President-elect Barack Obama is promising to intervene in the economy in ways that US hasn't tried since the 1970s, favouring some industries and products while hobbling others, a media report said on Thursday.
Under his financial policies, the Wall Street Journal reported, banks seeking government assistance would be forced to lend and to halt foreclosures.
Automobile companies would be pushed to change their product lines to more advanced, fuel-efficient vehicles.
Billions of federal dollars would promote solar, wind and biomass energy, while dirty coal power could be priced out of business.
Obama advisers were quoted by the paper as saying that difficult times necessitate extraordinary measures.
Asked if this was the industrial policy of the incoming Obama administration, he replied: "The answer is yes."
Critics and advocates alike, said the Journal, see the re-emergence of government economic steering that was in vogue when Japan, South Korea and Germany embraced it three decades ago, then discredited after its key practitioners slipped into deep economic funks.
With the upheavals in world capital markets, pure free-market
policies are facing more criticism, it noted.

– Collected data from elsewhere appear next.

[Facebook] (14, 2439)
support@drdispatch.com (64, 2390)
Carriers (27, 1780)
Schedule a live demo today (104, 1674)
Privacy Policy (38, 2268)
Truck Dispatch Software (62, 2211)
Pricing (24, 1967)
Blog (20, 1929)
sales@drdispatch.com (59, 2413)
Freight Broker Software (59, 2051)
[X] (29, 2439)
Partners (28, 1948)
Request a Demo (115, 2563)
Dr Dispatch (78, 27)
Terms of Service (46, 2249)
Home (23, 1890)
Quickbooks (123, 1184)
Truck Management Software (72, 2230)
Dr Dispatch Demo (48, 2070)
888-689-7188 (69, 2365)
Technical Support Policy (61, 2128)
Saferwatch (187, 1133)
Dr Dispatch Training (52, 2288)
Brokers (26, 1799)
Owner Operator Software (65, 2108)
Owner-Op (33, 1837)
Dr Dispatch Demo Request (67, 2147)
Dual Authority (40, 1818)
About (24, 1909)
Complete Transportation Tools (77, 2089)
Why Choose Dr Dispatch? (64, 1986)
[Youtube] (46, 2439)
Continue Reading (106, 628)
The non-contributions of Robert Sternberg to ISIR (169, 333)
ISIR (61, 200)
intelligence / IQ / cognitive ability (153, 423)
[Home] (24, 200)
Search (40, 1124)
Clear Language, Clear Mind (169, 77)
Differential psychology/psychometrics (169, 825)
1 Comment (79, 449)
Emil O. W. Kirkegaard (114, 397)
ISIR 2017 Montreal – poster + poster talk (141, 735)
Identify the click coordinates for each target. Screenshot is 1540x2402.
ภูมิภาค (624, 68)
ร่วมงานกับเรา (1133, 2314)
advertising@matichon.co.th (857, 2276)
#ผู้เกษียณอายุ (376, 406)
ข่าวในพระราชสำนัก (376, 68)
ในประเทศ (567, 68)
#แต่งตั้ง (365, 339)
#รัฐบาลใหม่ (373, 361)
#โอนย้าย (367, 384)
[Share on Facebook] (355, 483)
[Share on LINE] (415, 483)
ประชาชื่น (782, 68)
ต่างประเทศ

Obama is by no means an activist in the Japanese mold, Douglas Holtz-Eakin, an economic adviser to John McCain's presidential campaign, was quoted as saying.
But as a whole, policies crafted to address distinct problems in the auto, energy and banking sectors are merging into a broader policy that would pick some winners and losers, preserve entire industries and shape consumer choices, he said.
"We're backing into industrial policy in an emergency to correct massive market failures," Jared Bernstein, an economist at the liberal Economic Policy Institute who has worked with the president-elect's economic team, told the paper.
The Bush administration's $700 billion Wall Street rescue plan could be thought of as a state intervention to preserve US dominance in financial services, Bernstein said.
And coming from a conservative Republican administration, the Wall Street rescue plan opened the gates to other economic inter ventions.
What is changing is the unabashed nature of the coming interventions, after decades of denial, Fred Block, a sociologist at the University of California at Davis who studies public-private partnerships, was quoted as saying.
Obama has said future assistance to the banking sector would be tied to a 90-day moratorium on foreclosures. Advisers are pushing for other conditions to ensure tax money going to the banks would be lent out, not put into the vaults to recapitalise the firms, the paper said.